### Quoted text ###

Rumble: Recommended: The Secret Life of Bees

Set in the American South of 1964, the year of the Civil Rights Act and intensifying racial unrest, Sue Monk Kidd’s The Secret Life of Bees is a story of coming-of-age, the ability of love to transform our lives and the longing for the universal feminine divine. Kidd describes the power of women coming together creating a sanctuary of true family and home where the wounds of loss and betrayal can heal.

Men play a secondary role in the story, often representing violence, aggression, and repression. If not, they are a mere ‘addendum’ to the universal feminity which represents the wit, the good, the mysterious divine warmth and comfort which one also finds back in the life of a bee hive: The queen bee, and all worker bees are female ensuring the survival of the hive. The few male drones just sit around waiting to mate with the queen.

The story is told through the eyes and heart of Lily, radiating wit, simplicity, naivety, but also a longing for warmth and love at many different levels (“Eskimos have thirty-two names for love”, Lily says), we often find back in the heart and mind of a teenager.

### Supplied entries ###

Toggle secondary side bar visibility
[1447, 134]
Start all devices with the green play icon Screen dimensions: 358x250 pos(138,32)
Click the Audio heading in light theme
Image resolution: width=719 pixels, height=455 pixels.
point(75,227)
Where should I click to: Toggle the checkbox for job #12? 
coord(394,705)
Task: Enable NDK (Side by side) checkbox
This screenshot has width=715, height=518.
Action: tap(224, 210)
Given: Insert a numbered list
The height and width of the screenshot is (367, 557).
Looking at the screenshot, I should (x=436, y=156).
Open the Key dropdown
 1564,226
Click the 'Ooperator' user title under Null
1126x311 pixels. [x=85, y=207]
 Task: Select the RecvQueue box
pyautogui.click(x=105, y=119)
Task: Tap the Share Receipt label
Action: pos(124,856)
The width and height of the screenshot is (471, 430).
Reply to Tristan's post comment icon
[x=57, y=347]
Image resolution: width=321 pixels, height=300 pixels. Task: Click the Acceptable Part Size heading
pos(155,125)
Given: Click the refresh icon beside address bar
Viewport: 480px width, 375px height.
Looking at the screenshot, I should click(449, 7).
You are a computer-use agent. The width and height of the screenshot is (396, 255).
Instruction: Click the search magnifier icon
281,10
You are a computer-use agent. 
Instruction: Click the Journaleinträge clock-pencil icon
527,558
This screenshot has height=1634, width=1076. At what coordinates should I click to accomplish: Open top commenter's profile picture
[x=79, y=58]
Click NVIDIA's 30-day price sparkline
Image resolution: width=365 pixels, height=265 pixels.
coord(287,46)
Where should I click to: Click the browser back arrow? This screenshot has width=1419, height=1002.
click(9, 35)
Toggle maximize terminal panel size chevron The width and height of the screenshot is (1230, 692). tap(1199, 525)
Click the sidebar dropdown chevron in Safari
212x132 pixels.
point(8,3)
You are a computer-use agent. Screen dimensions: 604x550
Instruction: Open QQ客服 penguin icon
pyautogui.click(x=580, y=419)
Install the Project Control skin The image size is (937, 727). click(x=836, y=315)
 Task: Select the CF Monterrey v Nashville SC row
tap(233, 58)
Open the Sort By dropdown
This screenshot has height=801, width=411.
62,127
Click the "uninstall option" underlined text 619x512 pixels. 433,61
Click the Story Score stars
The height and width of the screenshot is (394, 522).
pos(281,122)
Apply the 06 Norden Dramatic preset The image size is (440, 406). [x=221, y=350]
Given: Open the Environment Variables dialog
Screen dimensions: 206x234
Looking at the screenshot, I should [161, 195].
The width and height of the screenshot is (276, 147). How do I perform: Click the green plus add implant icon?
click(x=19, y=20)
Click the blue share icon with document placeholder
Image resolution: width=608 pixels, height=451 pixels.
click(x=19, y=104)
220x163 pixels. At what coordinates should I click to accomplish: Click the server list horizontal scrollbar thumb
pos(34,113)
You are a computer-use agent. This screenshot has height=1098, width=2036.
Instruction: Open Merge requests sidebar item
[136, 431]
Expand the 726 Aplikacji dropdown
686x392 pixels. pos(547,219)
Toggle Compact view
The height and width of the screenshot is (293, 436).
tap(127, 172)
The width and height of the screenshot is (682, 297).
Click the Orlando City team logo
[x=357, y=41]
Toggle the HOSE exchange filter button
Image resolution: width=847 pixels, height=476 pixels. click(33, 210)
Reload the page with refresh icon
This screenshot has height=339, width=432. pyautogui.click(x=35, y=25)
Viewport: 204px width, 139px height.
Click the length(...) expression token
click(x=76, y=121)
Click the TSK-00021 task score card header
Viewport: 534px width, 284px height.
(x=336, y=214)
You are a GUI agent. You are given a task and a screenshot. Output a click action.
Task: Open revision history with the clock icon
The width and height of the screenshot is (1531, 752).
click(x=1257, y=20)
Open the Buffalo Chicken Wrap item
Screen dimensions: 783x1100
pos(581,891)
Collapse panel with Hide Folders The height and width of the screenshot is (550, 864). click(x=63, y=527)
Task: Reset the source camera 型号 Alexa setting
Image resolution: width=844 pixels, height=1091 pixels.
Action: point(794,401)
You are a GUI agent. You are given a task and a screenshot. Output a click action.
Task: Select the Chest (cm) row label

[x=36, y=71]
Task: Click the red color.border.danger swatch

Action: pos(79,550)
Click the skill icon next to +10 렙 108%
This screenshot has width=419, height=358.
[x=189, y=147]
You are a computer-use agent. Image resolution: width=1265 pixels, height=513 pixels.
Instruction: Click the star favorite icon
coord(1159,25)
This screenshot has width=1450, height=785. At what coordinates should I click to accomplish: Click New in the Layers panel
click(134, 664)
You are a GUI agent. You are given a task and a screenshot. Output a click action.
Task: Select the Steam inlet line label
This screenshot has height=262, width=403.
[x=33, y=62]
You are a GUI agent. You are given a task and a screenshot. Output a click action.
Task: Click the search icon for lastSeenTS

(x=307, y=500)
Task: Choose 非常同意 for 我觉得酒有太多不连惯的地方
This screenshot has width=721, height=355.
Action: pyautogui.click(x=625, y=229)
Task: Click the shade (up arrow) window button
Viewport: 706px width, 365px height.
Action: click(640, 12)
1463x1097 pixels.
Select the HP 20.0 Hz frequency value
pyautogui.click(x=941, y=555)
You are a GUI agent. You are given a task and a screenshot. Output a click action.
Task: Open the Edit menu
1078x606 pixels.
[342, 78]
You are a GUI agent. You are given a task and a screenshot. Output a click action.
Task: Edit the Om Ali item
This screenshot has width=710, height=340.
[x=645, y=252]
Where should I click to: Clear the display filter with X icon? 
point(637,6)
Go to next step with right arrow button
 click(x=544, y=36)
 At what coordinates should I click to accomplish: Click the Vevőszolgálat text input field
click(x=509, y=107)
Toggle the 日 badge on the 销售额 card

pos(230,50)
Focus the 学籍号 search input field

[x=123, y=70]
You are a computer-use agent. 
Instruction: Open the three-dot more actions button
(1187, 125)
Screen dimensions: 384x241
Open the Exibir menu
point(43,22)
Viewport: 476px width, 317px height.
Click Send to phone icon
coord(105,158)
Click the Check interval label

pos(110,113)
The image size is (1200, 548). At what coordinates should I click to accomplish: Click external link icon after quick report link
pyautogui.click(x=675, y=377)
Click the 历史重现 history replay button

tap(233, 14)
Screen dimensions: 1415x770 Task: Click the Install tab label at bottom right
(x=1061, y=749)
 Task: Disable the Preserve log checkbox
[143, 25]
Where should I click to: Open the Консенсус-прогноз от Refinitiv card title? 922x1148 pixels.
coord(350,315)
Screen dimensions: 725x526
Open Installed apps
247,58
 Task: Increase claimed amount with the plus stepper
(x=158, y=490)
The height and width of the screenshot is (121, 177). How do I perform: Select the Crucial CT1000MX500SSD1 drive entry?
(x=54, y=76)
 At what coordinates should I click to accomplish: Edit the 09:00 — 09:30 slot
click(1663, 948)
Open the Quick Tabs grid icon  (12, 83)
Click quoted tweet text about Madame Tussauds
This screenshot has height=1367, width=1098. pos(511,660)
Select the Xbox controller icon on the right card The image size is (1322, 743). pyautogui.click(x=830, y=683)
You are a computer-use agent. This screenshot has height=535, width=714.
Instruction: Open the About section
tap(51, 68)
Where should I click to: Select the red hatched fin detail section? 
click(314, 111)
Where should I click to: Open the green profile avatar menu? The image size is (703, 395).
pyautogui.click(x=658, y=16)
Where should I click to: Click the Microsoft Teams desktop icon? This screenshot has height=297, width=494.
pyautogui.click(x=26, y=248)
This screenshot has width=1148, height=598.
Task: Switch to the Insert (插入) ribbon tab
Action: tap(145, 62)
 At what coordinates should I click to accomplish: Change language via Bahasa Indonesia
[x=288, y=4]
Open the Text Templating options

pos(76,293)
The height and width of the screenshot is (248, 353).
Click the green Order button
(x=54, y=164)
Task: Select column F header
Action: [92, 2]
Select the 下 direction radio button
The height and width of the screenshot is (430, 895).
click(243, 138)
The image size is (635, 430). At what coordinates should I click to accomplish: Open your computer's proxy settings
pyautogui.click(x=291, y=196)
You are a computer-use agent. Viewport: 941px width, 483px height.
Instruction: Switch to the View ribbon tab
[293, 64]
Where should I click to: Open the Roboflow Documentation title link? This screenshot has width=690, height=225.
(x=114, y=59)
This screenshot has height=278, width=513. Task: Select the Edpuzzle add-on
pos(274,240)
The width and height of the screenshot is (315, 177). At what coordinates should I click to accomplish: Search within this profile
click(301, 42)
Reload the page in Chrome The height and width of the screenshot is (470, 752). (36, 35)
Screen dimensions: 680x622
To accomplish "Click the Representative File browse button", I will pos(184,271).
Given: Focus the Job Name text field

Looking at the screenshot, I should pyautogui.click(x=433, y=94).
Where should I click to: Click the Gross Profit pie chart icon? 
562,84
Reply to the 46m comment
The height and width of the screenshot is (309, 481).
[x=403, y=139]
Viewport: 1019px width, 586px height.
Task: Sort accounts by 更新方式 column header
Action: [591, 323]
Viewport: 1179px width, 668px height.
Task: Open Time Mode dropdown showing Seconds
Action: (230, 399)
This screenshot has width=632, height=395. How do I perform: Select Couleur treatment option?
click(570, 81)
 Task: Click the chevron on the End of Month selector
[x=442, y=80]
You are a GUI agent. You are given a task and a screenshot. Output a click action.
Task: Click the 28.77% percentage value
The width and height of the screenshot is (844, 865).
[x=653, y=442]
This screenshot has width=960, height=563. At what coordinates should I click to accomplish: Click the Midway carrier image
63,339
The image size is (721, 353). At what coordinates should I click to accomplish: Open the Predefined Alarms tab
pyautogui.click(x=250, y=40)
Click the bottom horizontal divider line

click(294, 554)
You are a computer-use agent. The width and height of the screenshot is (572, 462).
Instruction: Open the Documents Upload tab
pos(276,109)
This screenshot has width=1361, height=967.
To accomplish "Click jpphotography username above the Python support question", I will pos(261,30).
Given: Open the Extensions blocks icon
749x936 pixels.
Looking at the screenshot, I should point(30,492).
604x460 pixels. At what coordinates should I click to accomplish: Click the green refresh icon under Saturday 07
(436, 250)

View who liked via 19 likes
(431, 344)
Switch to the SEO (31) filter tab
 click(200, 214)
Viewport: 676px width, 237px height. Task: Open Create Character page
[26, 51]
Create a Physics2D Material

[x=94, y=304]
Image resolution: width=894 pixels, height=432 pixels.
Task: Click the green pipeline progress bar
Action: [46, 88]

###

(Short task A):
In the review, what year is the story set in?
(Short task B):
Please list everything the review says men in the story often represent.
The lines come from a different source than the review.

(Expected output A):
1964

(Expected output B):
Violence, aggression, and repression.